#### WHAT YOU NEED TO DO:
The required output consists solely of the lines from the line containing "Switch to the Details tab" through the end of the records, copied exactly.

#### GIVEN DATA:
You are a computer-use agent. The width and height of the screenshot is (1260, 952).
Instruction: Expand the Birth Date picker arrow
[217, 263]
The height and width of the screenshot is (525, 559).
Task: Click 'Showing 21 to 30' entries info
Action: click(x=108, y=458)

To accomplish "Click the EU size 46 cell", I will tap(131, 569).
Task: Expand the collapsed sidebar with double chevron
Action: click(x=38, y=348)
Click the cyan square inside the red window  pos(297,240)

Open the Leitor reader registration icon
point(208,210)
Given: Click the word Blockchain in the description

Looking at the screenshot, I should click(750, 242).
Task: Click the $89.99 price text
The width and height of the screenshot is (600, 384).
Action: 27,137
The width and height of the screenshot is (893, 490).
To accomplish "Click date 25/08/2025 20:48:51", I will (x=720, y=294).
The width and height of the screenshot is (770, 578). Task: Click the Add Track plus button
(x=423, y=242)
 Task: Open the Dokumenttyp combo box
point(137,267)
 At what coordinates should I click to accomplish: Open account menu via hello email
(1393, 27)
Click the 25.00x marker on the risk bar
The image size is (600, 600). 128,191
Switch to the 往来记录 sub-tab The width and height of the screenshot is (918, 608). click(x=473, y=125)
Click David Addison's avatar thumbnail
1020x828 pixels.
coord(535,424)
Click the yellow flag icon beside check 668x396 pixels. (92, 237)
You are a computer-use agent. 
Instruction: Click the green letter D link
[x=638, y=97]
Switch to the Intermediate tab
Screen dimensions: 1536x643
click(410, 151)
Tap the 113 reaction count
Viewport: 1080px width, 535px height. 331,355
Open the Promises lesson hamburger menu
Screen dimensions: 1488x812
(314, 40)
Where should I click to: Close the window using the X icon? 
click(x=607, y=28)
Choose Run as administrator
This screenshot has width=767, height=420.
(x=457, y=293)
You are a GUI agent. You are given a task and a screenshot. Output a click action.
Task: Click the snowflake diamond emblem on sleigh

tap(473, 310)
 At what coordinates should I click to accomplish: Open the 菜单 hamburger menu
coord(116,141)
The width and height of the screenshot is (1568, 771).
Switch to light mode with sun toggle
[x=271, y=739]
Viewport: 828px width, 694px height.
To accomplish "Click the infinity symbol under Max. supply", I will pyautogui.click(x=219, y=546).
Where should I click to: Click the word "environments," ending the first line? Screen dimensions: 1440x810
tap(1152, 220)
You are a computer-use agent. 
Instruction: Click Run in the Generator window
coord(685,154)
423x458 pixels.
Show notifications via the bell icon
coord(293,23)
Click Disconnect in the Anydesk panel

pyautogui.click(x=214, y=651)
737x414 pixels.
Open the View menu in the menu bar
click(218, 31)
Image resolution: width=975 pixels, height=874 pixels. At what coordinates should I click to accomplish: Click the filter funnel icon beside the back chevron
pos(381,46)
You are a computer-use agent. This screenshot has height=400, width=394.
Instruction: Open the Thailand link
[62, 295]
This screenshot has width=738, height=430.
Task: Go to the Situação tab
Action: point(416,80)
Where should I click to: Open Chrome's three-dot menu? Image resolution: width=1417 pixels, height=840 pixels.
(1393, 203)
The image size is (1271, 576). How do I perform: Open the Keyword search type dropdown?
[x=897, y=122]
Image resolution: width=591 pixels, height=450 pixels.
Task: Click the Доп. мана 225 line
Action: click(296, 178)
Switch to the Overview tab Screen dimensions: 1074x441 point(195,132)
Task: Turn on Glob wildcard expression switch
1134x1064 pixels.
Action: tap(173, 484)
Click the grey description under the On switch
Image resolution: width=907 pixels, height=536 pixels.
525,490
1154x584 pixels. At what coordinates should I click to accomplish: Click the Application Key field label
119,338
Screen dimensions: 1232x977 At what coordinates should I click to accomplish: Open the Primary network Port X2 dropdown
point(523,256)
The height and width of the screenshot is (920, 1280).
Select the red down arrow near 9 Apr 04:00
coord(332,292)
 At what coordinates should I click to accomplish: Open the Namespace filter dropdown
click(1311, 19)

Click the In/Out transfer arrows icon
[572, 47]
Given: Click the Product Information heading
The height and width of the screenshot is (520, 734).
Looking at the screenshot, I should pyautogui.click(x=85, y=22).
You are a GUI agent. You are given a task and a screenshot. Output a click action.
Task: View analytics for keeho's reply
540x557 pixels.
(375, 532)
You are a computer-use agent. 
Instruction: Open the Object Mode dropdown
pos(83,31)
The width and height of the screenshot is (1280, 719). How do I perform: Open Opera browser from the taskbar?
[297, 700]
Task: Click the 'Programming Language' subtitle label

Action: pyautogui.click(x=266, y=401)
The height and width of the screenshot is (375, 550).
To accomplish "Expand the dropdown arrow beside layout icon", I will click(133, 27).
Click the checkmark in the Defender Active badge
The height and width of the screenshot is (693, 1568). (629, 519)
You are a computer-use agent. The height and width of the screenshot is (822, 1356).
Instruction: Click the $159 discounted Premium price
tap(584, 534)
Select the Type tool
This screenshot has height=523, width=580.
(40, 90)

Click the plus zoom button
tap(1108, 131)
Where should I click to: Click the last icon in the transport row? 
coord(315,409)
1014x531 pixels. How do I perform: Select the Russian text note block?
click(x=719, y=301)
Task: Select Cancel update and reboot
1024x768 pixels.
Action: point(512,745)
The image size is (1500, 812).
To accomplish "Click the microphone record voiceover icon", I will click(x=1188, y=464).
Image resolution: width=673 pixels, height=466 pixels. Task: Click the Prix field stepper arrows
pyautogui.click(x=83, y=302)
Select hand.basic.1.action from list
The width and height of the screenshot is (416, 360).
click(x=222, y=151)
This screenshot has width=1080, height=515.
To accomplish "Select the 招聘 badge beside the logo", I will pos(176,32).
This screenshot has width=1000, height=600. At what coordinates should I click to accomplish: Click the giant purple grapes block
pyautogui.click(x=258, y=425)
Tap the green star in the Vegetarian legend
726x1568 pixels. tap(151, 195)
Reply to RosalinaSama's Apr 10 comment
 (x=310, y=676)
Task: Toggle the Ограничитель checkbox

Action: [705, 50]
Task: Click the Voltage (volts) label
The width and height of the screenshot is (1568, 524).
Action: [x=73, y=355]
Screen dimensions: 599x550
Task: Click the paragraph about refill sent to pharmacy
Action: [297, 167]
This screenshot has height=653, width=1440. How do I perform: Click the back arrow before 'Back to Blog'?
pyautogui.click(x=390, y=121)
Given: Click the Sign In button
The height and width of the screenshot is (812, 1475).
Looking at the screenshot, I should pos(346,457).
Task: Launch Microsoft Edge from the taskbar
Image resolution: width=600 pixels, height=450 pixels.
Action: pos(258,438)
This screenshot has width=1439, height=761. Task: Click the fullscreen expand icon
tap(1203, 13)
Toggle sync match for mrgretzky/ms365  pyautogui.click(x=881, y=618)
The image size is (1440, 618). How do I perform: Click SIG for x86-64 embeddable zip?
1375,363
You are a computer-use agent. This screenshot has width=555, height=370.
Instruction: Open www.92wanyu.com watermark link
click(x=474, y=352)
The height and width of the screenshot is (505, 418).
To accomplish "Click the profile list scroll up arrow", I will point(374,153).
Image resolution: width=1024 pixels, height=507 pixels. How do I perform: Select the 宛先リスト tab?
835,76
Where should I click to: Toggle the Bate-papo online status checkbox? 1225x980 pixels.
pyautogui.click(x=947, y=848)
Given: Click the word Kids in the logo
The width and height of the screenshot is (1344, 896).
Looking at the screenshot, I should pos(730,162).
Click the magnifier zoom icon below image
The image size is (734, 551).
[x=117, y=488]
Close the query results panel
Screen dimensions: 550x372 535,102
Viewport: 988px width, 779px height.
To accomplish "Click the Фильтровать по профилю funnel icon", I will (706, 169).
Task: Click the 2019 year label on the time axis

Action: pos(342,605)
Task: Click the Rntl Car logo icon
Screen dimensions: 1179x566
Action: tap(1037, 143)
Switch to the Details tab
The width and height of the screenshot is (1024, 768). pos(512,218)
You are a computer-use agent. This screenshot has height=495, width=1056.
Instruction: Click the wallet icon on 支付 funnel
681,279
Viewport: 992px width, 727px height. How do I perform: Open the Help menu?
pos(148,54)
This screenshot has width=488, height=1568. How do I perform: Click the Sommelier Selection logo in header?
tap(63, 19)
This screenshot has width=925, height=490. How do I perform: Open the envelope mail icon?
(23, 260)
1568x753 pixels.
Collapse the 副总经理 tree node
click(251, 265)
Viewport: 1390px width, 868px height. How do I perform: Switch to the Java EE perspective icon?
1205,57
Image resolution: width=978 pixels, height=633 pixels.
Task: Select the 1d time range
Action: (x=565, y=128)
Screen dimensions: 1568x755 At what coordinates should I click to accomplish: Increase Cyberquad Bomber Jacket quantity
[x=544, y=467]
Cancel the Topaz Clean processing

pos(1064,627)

#### EXERCISE ANSWER:
Switch to the Details tab
The width and height of the screenshot is (1024, 768). pos(512,218)
You are a computer-use agent. This screenshot has height=495, width=1056.
Instruction: Click the wallet icon on 支付 funnel
681,279
Viewport: 992px width, 727px height. How do I perform: Open the Help menu?
pos(148,54)
This screenshot has width=488, height=1568. How do I perform: Click the Sommelier Selection logo in header?
tap(63, 19)
This screenshot has width=925, height=490. How do I perform: Open the envelope mail icon?
(23, 260)
1568x753 pixels.
Collapse the 副总经理 tree node
click(251, 265)
Viewport: 1390px width, 868px height. How do I perform: Switch to the Java EE perspective icon?
1205,57
Image resolution: width=978 pixels, height=633 pixels.
Task: Select the 1d time range
Action: (x=565, y=128)
Screen dimensions: 1568x755 At what coordinates should I click to accomplish: Increase Cyberquad Bomber Jacket quantity
[x=544, y=467]
Cancel the Topaz Clean processing

pos(1064,627)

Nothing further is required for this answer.